MR. FISCHER: Well, Turkey is an unusually difficult case because the precipitating event was hardly to be expected by anybody's analysis. But what I would guess -- it's happening now, to a considerable extent. But what you would be looking for is, as you go forward, to have absolutely full knowledge of what the people in the capital markets are saying are the critical factors involved in Turkey. That we make sure that the area department dealing with this issue is aware of that and attentive to it, always taking into account that everybody talks their book. So you have got to both be aware of what is happening, and you have got to be able to have the strength of analytic insight to decide precisely what the real issues are in those cases.
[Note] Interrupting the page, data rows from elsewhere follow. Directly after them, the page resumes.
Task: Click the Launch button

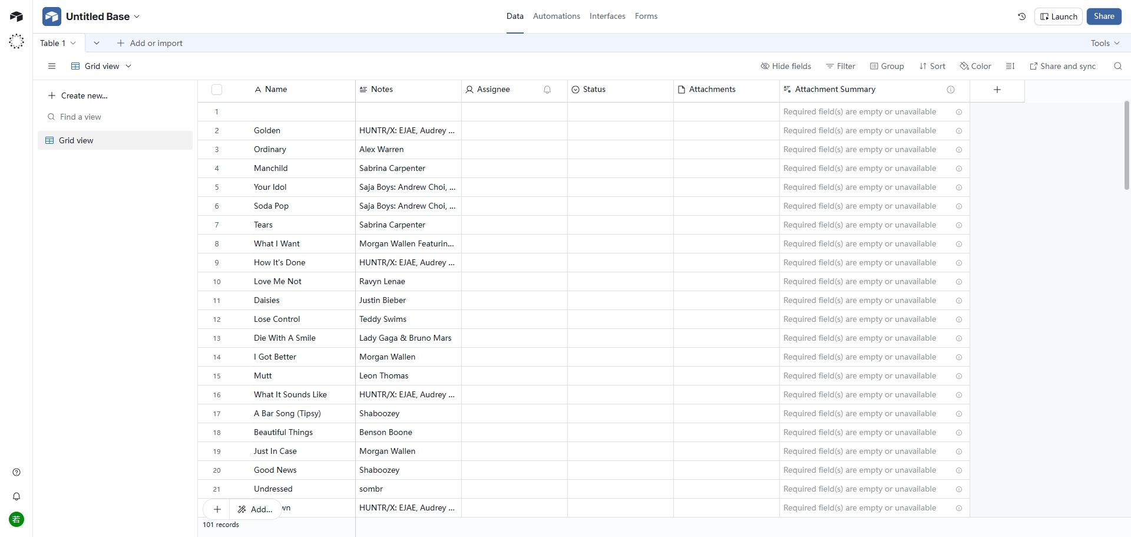Action: [x=1058, y=17]
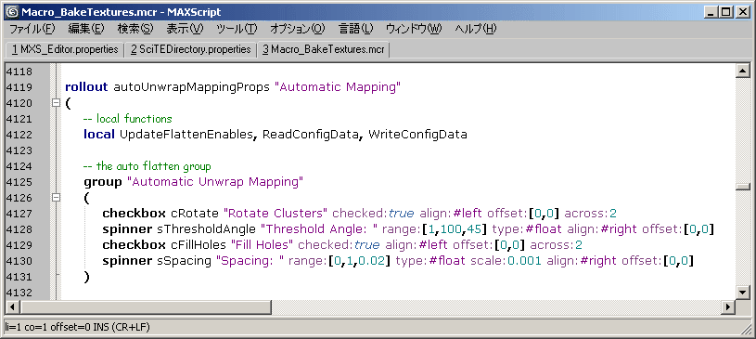Image resolution: width=756 pixels, height=339 pixels.
Task: Open the 表示(V) menu
Action: (185, 29)
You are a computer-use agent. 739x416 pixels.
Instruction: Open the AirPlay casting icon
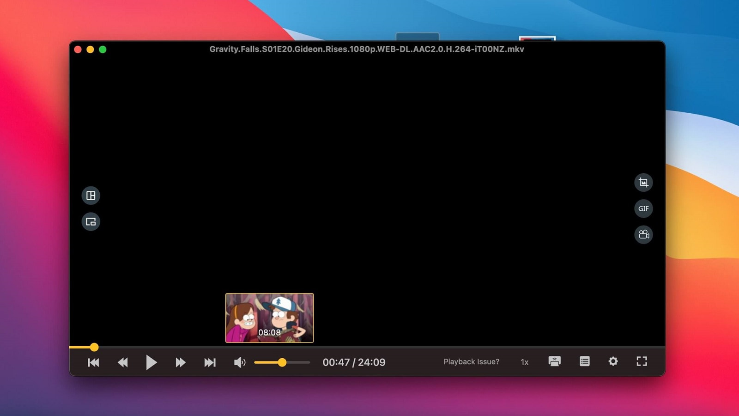pyautogui.click(x=554, y=361)

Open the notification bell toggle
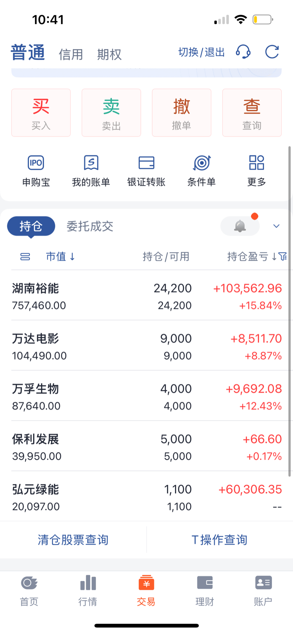point(240,226)
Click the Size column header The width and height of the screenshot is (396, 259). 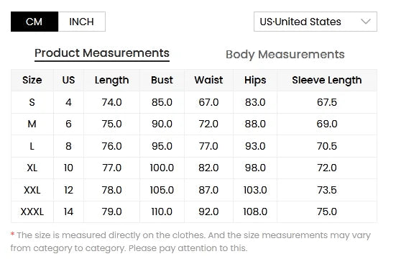tap(32, 80)
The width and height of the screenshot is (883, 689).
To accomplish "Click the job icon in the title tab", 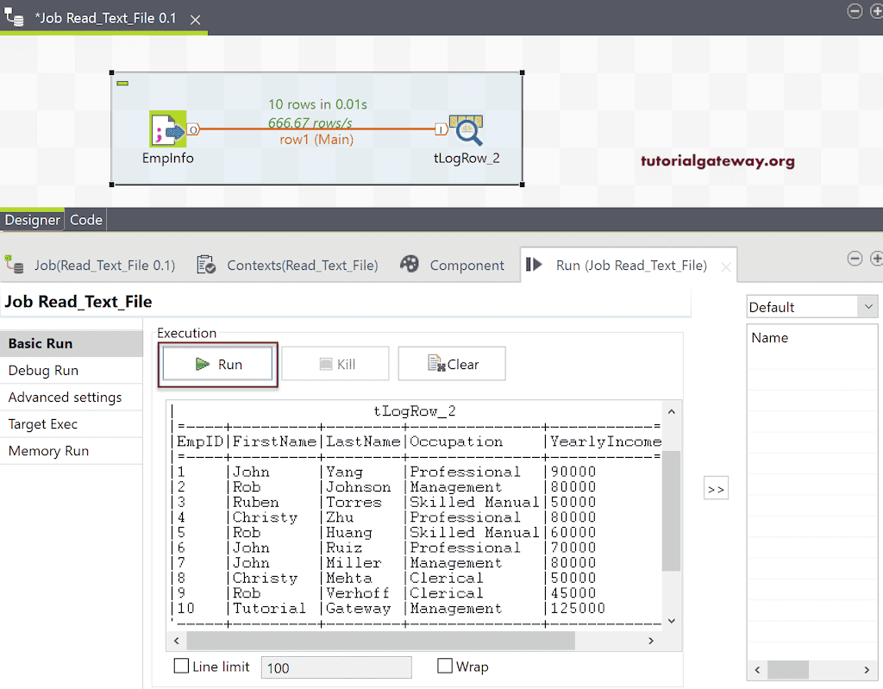I will (12, 17).
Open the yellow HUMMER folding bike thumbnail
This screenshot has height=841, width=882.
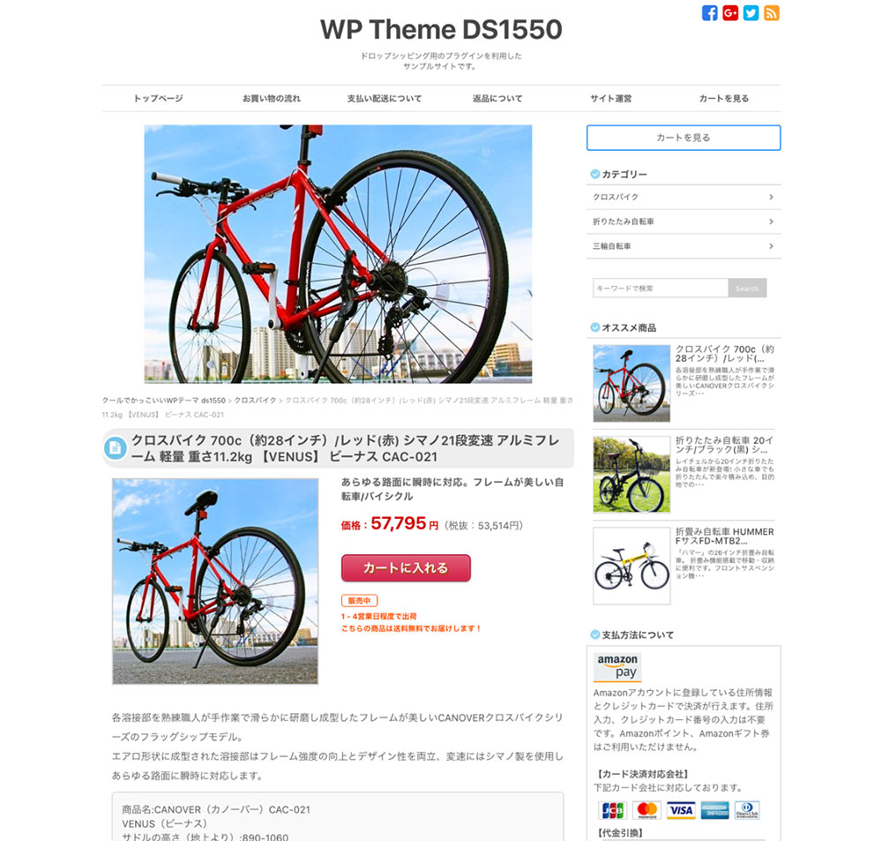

I think it is happening, to a considerable extent in Turkey, because when dealing with the Fund, which has moved a long way since 1994, but I would say that in 1994, to take an extreme, we just didn't see the Mexican crisis coming in the capital markets. I don't think now we are in that position, but we could strengthen that considerably by having a dedicated group that is working on these issues every single day and reporting to us. And it is important that it comes to management, but it is more important that it is going to the area departments every day.

QUESTIONER: [Off microphone.] In '94, do you think this would have made a difference?

MR. FISCHER: I think, yes. The problem is that not every crisis is unforeseen. It is not always the case that you didn't see a crisis coming because sometimes the crises come because the people who have to take action, who are usually the governments, are not going to take action. So you can foresee, and you can warn. It doesn't mean that we, sitting here, will ultimately have the power in every case to persuade the governments to do what needs doing, but we should certainly be in the position to give them the necessary information, which in some cases in the past we were not.

QUESTIONER: New U.S. Secretary of the Treasury O'Neill mentioned crisis prevention. Did you consult with U.S. Treasury on this new reorganization? Are they satisfied with the Fund?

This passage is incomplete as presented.